▶ MATERIALS PROVIDED
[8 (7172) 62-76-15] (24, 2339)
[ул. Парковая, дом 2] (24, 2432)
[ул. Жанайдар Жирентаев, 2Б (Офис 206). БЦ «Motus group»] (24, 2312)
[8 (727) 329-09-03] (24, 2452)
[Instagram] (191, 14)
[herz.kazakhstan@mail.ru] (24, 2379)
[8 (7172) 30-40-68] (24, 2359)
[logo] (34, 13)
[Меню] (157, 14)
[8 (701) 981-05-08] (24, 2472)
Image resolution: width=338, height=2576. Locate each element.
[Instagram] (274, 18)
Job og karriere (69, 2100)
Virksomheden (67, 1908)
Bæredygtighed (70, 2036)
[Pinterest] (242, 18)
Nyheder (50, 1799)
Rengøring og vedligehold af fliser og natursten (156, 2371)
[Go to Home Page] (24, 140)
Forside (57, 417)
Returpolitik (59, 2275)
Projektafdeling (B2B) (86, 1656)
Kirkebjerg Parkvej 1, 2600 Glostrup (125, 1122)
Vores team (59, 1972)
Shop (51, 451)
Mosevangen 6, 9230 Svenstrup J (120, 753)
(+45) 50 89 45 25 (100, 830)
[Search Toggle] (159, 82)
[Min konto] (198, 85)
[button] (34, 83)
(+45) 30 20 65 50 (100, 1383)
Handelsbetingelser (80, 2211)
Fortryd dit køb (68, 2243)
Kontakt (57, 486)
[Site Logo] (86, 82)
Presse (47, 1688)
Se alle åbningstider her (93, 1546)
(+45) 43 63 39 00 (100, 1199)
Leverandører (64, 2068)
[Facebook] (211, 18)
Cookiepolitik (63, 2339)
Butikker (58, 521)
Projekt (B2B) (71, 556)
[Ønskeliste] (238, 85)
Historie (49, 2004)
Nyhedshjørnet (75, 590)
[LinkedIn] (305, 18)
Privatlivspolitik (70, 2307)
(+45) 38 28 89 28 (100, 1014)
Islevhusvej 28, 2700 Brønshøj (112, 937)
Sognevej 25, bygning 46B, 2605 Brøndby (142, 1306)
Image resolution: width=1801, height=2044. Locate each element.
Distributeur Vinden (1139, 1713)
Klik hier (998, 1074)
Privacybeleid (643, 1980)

▶ WHAT YOU WILL DO
Take the listing above and write it out again exactly.

▶ OUTPUT OF THE TASK
[8 (7172) 62-76-15] (24, 2339)
[ул. Парковая, дом 2] (24, 2432)
[ул. Жанайдар Жирентаев, 2Б (Офис 206). БЦ «Motus group»] (24, 2312)
[8 (727) 329-09-03] (24, 2452)
[Instagram] (191, 14)
[herz.kazakhstan@mail.ru] (24, 2379)
[8 (7172) 30-40-68] (24, 2359)
[logo] (34, 13)
[Меню] (157, 14)
[8 (701) 981-05-08] (24, 2472)
Image resolution: width=338, height=2576. Locate each element.
[Instagram] (274, 18)
Job og karriere (69, 2100)
Virksomheden (67, 1908)
Bæredygtighed (70, 2036)
[Pinterest] (242, 18)
Nyheder (50, 1799)
Rengøring og vedligehold af fliser og natursten (156, 2371)
[Go to Home Page] (24, 140)
Forside (57, 417)
Returpolitik (59, 2275)
Projektafdeling (B2B) (86, 1656)
Kirkebjerg Parkvej 1, 2600 Glostrup (125, 1122)
Vores team (59, 1972)
Shop (51, 451)
Mosevangen 6, 9230 Svenstrup J (120, 753)
(+45) 50 89 45 25 (100, 830)
[Search Toggle] (159, 82)
[Min konto] (198, 85)
[button] (34, 83)
(+45) 30 20 65 50 (100, 1383)
Handelsbetingelser (80, 2211)
Fortryd dit køb (68, 2243)
Kontakt (57, 486)
[Site Logo] (86, 82)
Presse (47, 1688)
Se alle åbningstider her (93, 1546)
(+45) 43 63 39 00 (100, 1199)
Leverandører (64, 2068)
[Facebook] (211, 18)
Cookiepolitik (63, 2339)
Butikker (58, 521)
Projekt (B2B) (71, 556)
[Ønskeliste] (238, 85)
Historie (49, 2004)
Nyhedshjørnet (75, 590)
[LinkedIn] (305, 18)
Privatlivspolitik (70, 2307)
(+45) 38 28 89 28 (100, 1014)
Islevhusvej 28, 2700 Brønshøj (112, 937)
Sognevej 25, bygning 46B, 2605 Brøndby (142, 1306)
Image resolution: width=1801, height=2044. Locate each element.
Distributeur Vinden (1139, 1713)
Klik hier (998, 1074)
Privacybeleid (643, 1980)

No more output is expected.